Exercise inputs ::
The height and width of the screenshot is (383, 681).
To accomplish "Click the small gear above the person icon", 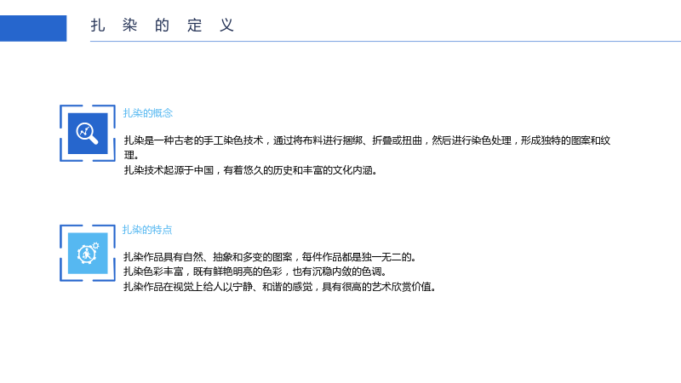I will point(95,246).
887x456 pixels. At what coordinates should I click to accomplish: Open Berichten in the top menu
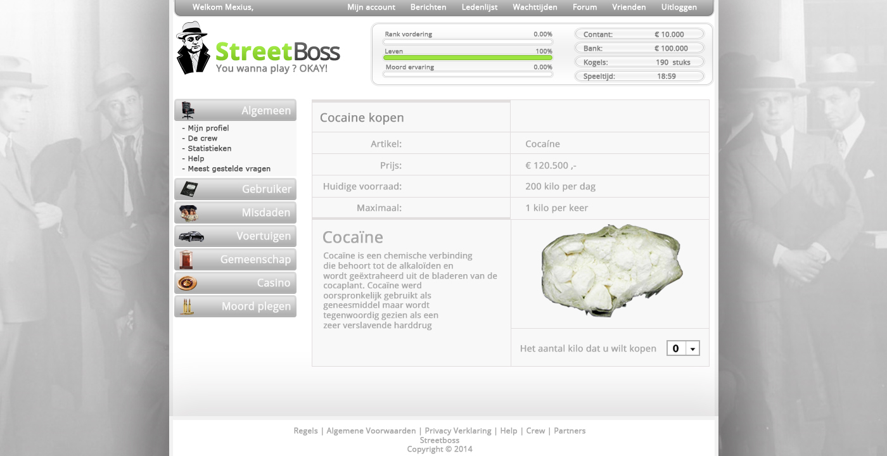tap(428, 8)
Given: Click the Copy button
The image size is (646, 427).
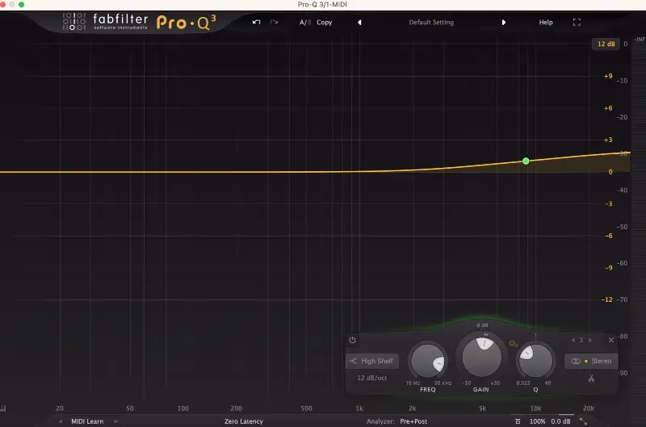Looking at the screenshot, I should [325, 23].
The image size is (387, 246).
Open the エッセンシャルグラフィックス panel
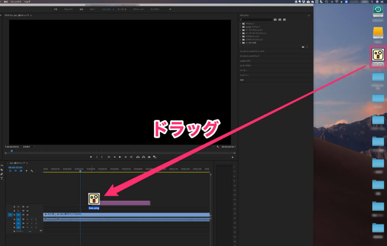(x=252, y=51)
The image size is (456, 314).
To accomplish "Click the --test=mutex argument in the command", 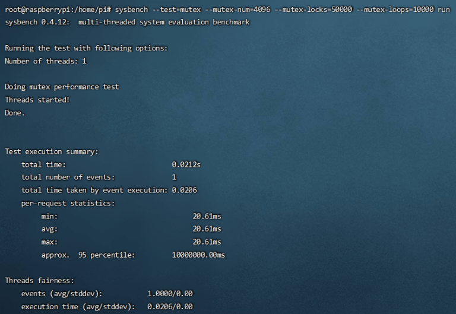I will click(x=178, y=9).
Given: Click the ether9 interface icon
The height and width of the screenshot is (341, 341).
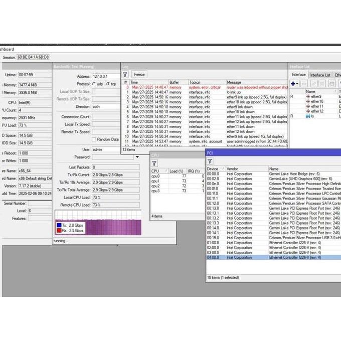Looking at the screenshot, I should click(307, 97).
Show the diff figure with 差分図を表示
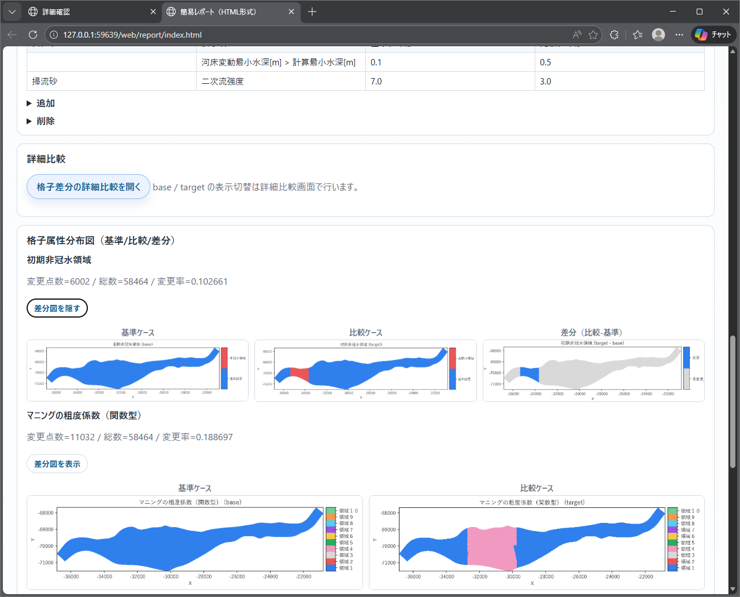Image resolution: width=740 pixels, height=597 pixels. (x=57, y=464)
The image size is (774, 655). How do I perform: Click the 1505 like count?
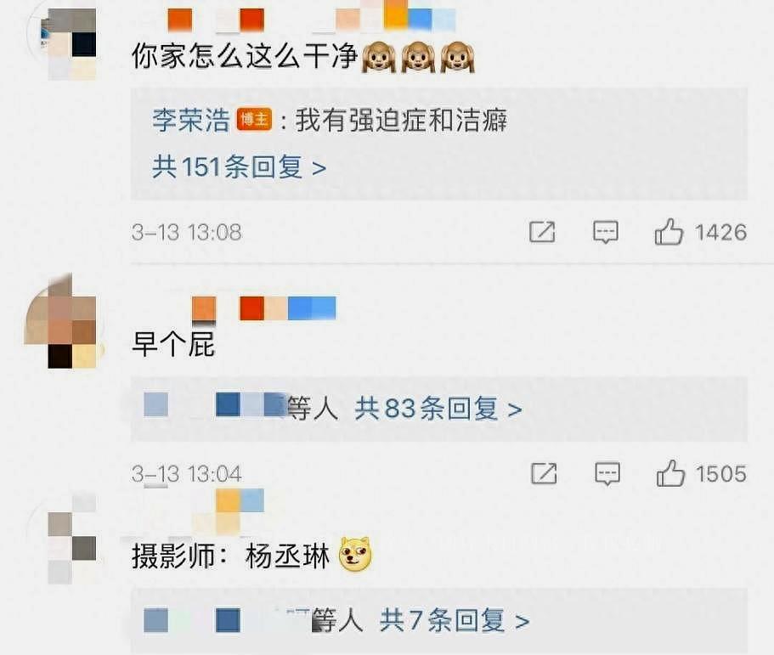pyautogui.click(x=721, y=474)
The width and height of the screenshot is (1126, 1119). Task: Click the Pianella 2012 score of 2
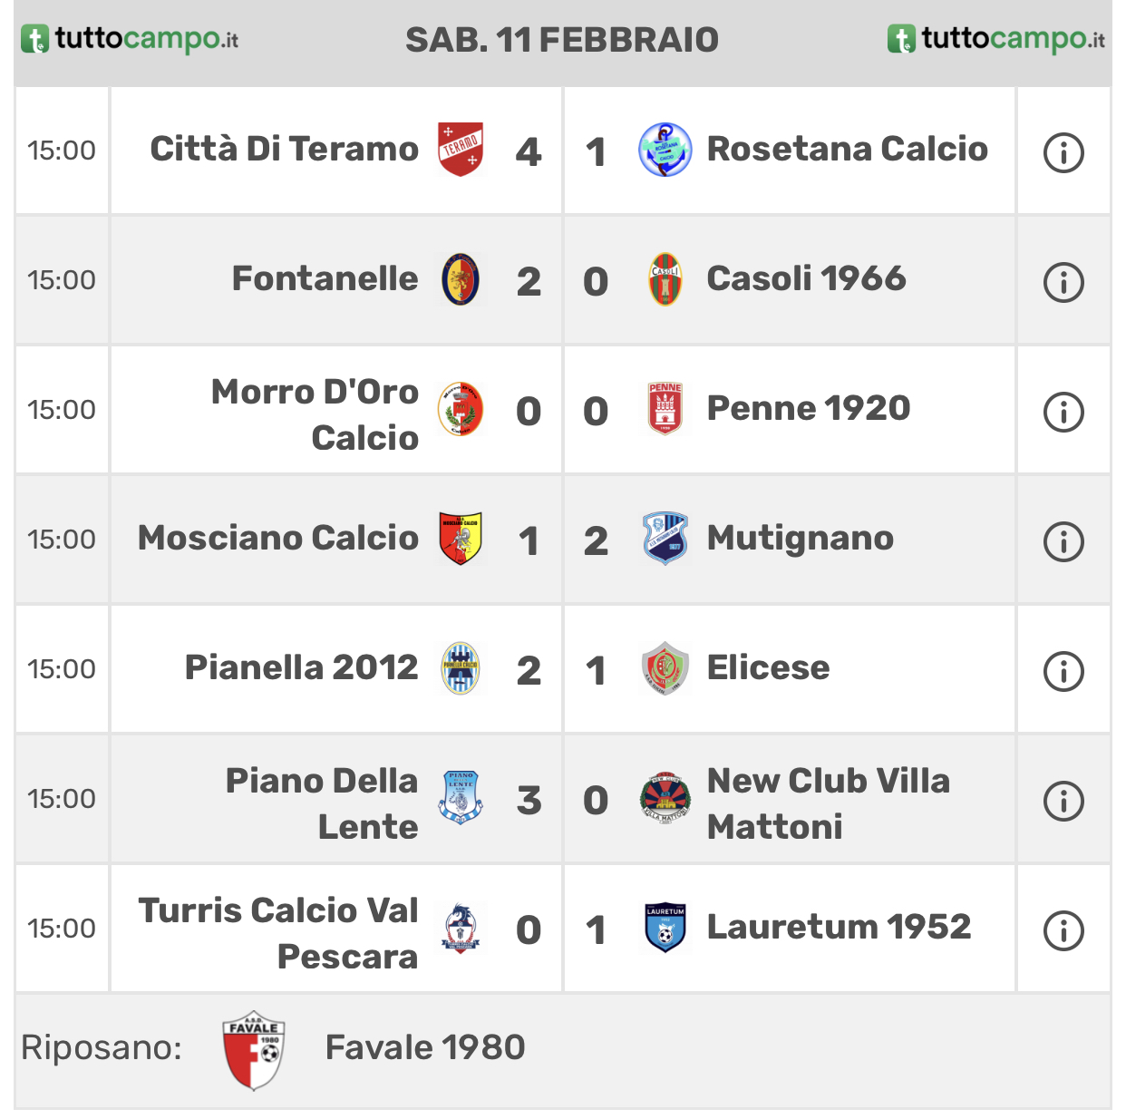[529, 671]
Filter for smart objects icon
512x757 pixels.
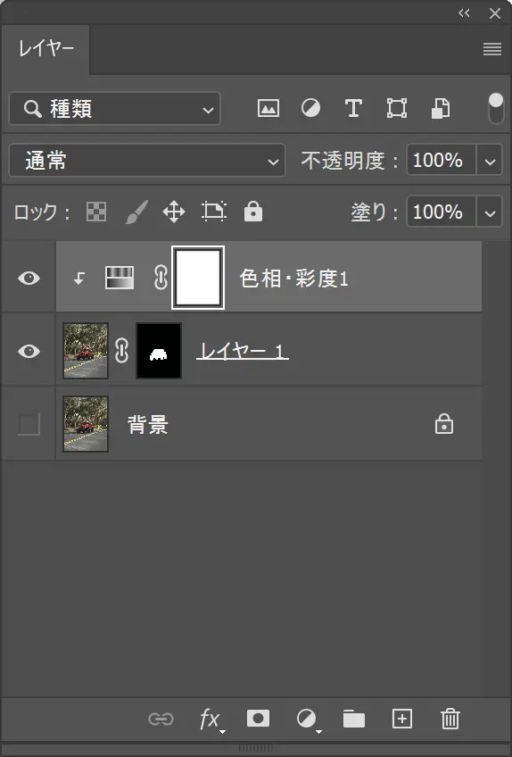tap(440, 108)
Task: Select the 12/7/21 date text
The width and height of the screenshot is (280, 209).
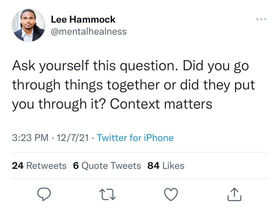Action: (x=72, y=138)
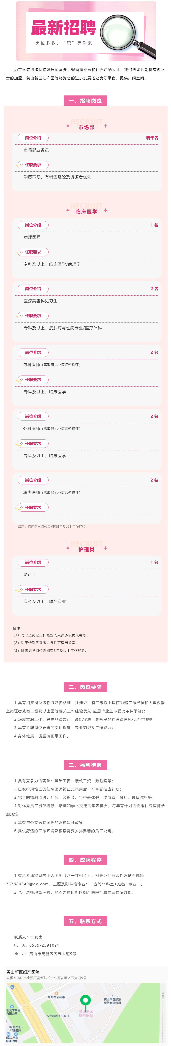Click the 五、联系方式 heading
The image size is (171, 1046).
86,921
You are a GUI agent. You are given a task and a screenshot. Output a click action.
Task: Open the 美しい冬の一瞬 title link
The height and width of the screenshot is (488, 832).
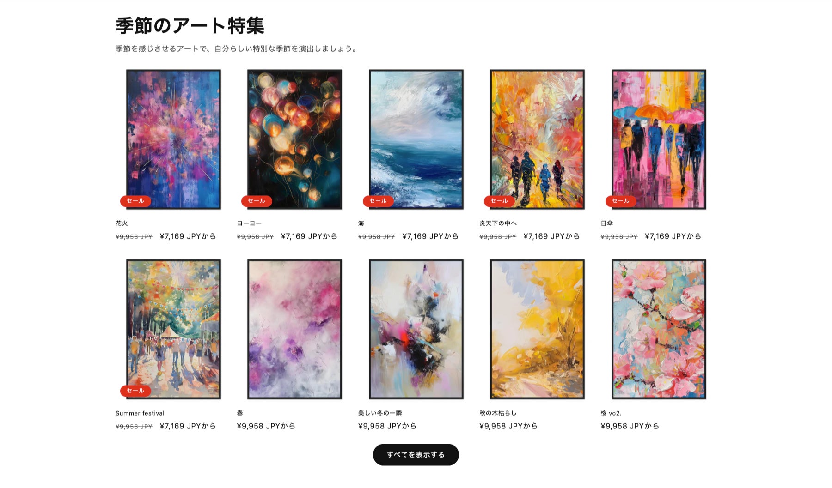(x=380, y=413)
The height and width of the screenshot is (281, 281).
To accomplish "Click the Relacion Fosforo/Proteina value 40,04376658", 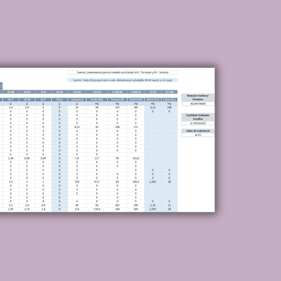I will pyautogui.click(x=198, y=104).
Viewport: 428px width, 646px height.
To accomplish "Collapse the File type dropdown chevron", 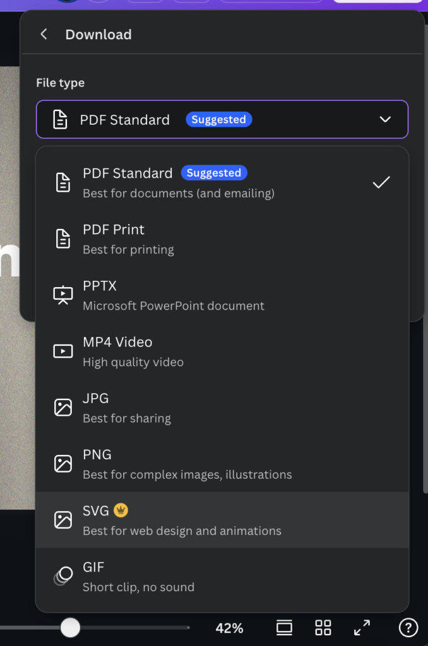I will pyautogui.click(x=385, y=119).
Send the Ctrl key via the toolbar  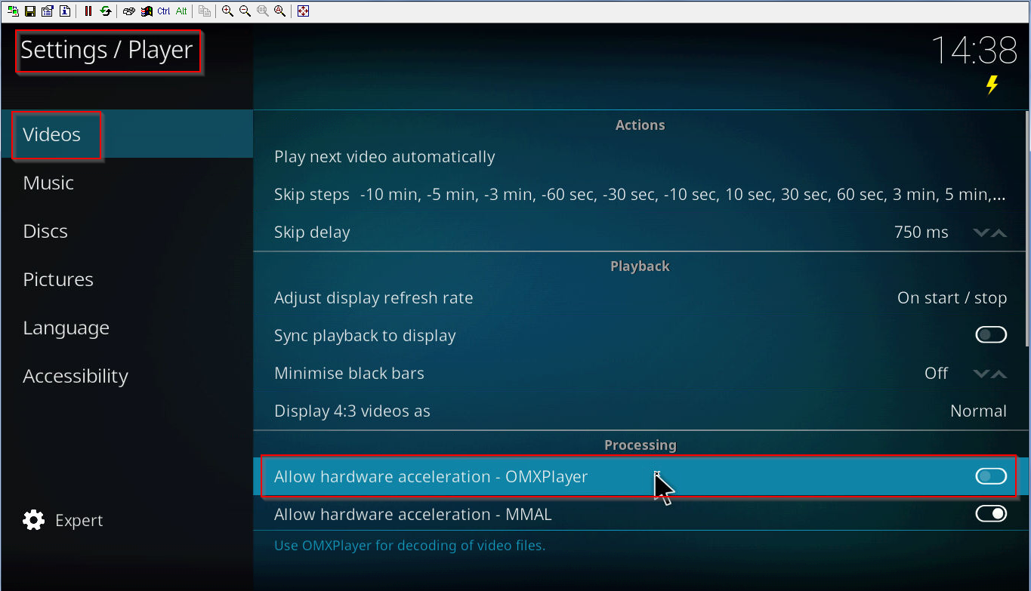164,11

Task item :: In the listing above, find the line containing "Given: Click the ether9 interface icon" and the line containing "Task: Select the 12/7/21 date text", then print exactly those two lines and every line between them, minus the pictures.

Reply to the exercise ::
Given: Click the ether9 interface icon
The height and width of the screenshot is (341, 341).
Looking at the screenshot, I should click(307, 97).
Show the diff figure with 差分図を表示
Image resolution: width=740 pixels, height=597 pixels. (x=57, y=464)
The image size is (774, 655). How do I perform: Click the 1505 like count?
pyautogui.click(x=721, y=474)
The width and height of the screenshot is (1126, 1119). Task: Click the Pianella 2012 score of 2
[529, 671]
Filter for smart objects icon
512x757 pixels.
tap(440, 108)
Task: Select the 12/7/21 date text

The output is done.